#### [DATA RECORDS]

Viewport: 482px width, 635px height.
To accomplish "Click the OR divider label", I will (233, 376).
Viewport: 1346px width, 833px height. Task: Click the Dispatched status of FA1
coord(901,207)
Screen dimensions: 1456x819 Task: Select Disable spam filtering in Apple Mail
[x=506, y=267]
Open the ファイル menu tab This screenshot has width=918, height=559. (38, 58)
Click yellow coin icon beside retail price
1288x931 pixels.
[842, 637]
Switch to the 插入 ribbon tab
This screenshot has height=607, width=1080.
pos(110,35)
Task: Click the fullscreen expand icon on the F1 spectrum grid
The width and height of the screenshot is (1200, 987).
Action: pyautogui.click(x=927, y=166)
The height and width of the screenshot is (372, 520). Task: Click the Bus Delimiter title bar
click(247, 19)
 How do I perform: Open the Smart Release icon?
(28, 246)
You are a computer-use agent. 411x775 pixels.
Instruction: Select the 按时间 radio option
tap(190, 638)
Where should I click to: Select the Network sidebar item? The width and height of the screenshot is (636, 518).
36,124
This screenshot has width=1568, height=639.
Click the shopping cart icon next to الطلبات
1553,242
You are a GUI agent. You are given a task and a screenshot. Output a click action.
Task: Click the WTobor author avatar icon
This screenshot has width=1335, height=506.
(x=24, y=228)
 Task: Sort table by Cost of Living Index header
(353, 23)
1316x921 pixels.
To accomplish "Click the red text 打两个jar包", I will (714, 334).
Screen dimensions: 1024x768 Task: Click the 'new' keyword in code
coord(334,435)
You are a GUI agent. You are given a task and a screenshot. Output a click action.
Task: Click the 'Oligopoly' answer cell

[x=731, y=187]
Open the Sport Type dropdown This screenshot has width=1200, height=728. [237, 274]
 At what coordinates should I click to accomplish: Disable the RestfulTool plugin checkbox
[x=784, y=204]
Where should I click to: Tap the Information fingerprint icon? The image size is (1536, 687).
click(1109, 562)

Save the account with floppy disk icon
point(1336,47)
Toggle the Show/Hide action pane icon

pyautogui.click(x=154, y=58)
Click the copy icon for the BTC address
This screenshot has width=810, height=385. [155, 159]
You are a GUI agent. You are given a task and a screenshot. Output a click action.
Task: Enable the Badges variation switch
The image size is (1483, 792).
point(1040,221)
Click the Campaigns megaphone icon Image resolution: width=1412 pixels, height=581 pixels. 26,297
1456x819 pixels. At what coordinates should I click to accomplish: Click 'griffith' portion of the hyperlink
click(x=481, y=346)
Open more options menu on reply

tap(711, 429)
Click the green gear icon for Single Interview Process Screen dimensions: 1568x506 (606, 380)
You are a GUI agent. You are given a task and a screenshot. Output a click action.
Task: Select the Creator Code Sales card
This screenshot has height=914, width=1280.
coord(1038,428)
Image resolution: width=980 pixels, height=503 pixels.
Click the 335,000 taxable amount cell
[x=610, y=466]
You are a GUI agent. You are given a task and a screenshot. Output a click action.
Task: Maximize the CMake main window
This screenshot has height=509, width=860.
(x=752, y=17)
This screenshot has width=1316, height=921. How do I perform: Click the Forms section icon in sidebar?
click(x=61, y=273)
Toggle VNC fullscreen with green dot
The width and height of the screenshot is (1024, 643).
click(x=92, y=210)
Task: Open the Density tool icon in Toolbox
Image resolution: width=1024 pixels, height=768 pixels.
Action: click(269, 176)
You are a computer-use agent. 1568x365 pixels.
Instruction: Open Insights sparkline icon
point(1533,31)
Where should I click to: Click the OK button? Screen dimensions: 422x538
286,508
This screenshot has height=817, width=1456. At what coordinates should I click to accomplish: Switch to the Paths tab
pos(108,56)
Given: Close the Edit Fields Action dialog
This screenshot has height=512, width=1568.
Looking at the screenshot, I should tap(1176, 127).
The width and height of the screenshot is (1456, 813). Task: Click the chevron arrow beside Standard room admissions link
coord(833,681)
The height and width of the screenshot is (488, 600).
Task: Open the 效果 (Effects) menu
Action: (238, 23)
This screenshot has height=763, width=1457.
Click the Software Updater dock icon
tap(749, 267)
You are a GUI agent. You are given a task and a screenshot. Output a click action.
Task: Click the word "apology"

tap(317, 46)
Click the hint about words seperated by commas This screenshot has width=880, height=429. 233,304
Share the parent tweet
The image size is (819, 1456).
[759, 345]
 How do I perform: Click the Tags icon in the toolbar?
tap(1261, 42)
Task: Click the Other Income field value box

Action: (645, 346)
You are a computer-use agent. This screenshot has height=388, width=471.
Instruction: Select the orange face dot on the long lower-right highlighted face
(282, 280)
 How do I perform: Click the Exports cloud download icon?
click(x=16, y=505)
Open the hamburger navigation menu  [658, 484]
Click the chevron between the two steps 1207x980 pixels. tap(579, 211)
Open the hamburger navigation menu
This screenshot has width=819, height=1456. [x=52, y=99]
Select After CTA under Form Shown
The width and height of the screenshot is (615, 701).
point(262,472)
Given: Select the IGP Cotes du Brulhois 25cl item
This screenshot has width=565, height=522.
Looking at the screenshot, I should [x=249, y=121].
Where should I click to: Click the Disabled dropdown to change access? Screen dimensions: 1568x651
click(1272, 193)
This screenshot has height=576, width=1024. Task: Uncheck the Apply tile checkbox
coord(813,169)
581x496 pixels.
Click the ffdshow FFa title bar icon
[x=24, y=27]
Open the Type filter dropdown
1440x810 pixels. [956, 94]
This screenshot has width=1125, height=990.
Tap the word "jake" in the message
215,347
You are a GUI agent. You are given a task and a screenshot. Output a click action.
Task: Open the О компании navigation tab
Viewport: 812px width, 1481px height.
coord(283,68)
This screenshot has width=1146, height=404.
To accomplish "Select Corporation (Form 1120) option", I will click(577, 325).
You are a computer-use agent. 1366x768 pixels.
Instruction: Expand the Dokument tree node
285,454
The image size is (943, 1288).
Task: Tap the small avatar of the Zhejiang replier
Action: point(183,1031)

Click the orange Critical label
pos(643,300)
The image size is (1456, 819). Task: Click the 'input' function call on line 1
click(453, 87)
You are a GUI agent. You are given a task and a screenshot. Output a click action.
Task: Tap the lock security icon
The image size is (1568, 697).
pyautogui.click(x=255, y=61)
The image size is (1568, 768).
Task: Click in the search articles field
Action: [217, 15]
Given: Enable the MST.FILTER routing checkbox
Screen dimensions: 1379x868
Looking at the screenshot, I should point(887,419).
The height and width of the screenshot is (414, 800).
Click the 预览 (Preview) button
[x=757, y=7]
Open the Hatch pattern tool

#### [EXERCISE DIRECTIONS]
What you give back should be only the lines of the records above, starting at the line with "Where should I click to: Click the OK" and ending at the line with "Given: Close the Edit Fields Action dialog", restated word for word.

#### [WRITTEN REPLY]
Where should I click to: Click the OK button? Screen dimensions: 422x538
286,508
This screenshot has height=817, width=1456. At what coordinates should I click to accomplish: Switch to the Paths tab
pos(108,56)
Given: Close the Edit Fields Action dialog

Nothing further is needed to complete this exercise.